Texte:
☆ ☆ ☆ ☆

Ils ont utilisé un séquençage profond et la microscopie à fluorescence pour analyser la créature parasite, et ils ont découvert qu’elle avait complètement perdu son génome mitochondrial, ainsi que sa capacité de respiration aérobie. En bref, la créature ne peut pas respirer d’oxygène.
Micrographie par fluorescence des spores du cnidaire parasite Henneguya salminicola. Le colorant fluorescent a pénétré les noyaux et les membranes des spores. (Stephen Douglas Atkinson)
Selon l’étude :
Notre découverte montre que la respiration aérobie, l’une des plus importantes voies métaboliques, n’est pas omniprésente chez les animaux.
C’est la première créature macroscopique connue qui ne respire pas l’oxygène. Ce simple trait est présent dans la vie macroscopique telle que nous la connaissons, depuis qu’un Archaea a avalé une bactérie plus petite, et d’une manière ou d’une autre, cela a bien fonctionné pour les deux parties et ils sont restés ensemble. En d’autres termes, la plus petite bactérie est devenue un organite appelé mitochondrie (la légendaire centrale énergétique de la cellule), une partie essentielle du processus de respiration.
Chaque cellule de votre corps, et celles des autres d’ailleurs, contient un grand nombre de mitochondries. Elles décomposent l’oxygène pour produire une molécule appelée adénosine triphosphate (ATP), qui est ensuite utilisée pour alimenter les processus cellulaires. D’où la centrale énergétique de la cellule.
Spores de H. salminicola, dont le génome mitochondrial et la capacité de respiration aérobie font défaut. (Stephen Douglas Atkinson)
Les créatures qui vivent dans des environnements pauvres en oxygène ont des adaptations spéciales qui leur permettent de survivre, mais aucune créature n’a été observée comme étant totalement dépourvue de ce système.
Micrographie par fluorescence présentant l’ADN nucléaire normal (cercles bleus lumineux) du cnidaire parasite Henneguya salminicola. Les images montrent qu’il n’y a pas de mitochondries présentes (qui seraient visibles comme autant de petits points bleus près des grands cercles). (Stephen Douglas Atkinson)
Cela soulève un certain nombre de questions intrigantes. Tout d’abord, d’où vient l’ATP ? Une théorie qui n’a pas encore été testée est qu’elle l’extrait d’une manière ou d’une autre de son hôte, mais cela reste à confirmer. Deuxièmement, comment et pourquoi la créature a-t-elle perdu ses mitochondries ?

☆ ☆ ☆ ☆

Enregistrements fournis:
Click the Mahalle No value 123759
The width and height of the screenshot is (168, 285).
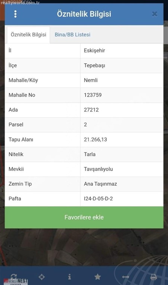tap(93, 95)
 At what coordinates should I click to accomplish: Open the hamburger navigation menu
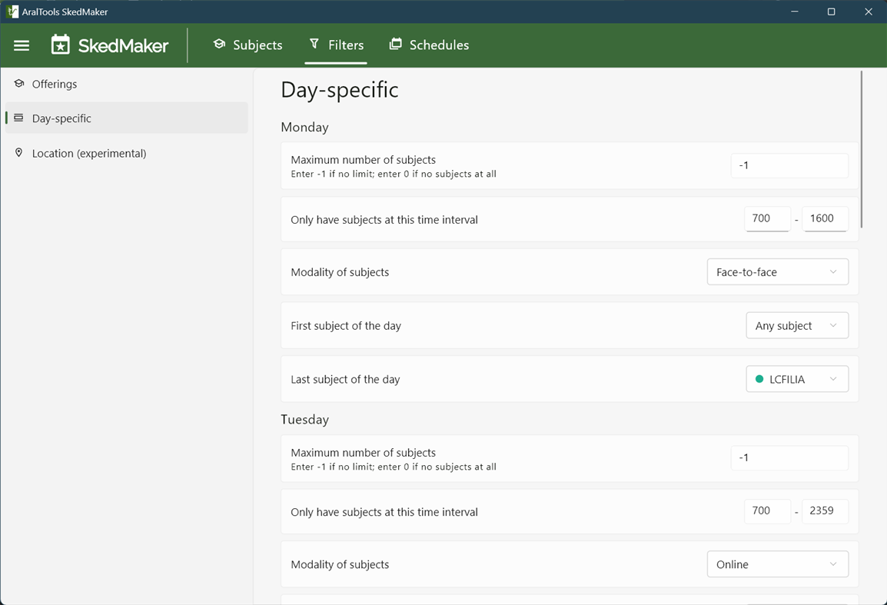click(x=22, y=45)

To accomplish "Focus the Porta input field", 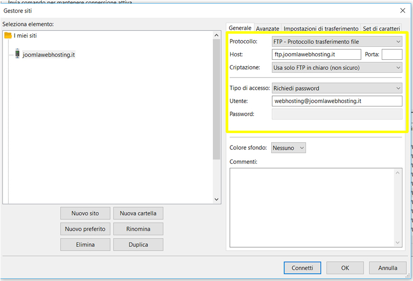I will pos(391,54).
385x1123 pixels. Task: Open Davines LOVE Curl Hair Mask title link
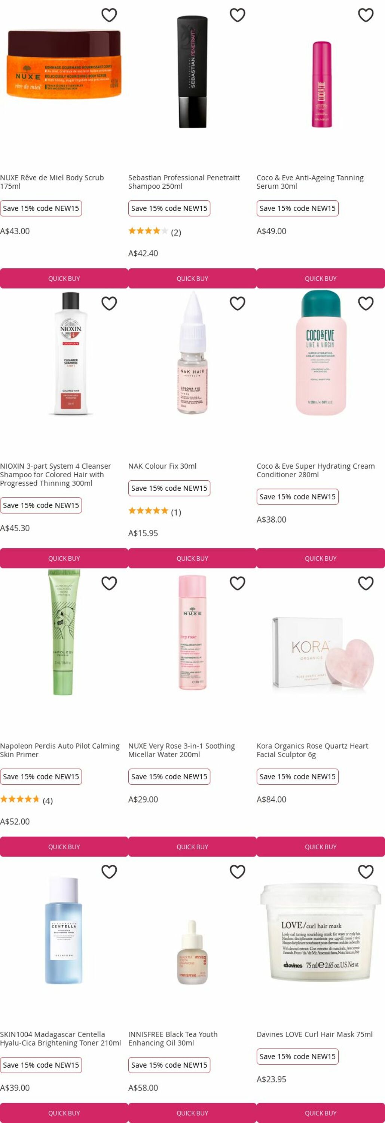314,1034
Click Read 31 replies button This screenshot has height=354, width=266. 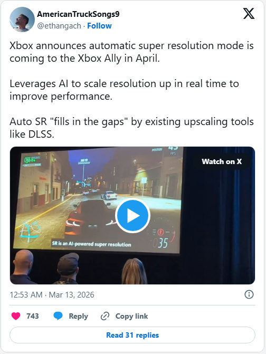(132, 335)
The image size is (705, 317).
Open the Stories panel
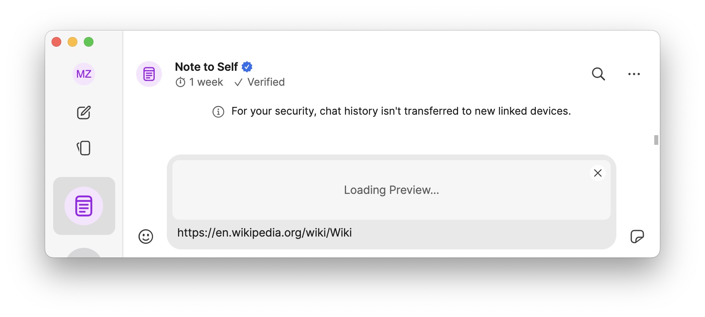83,148
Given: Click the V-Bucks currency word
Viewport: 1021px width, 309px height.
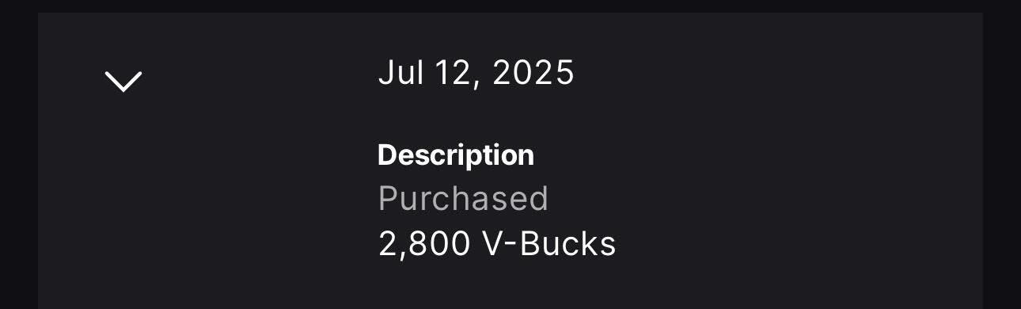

☆ ☆ ☆ ☆

Reproduisez fidèlement le passage du texte sur le parasite Henneguya salminicola allant de « Micrographie par fluorescence des » jusqu'à « chez les animaux. ». Les enregistrements sont sans rapport avec le texte.

Résultat de la tâche:
Micrographie par fluorescence des spores du cnidaire parasite Henneguya salminicola. Le colorant fluorescent a pénétré les noyaux et les membranes des spores. (Stephen Douglas Atkinson)
Selon l’étude :
Notre découverte montre que la respiration aérobie, l’une des plus importantes voies métaboliques, n’est pas omniprésente chez les animaux.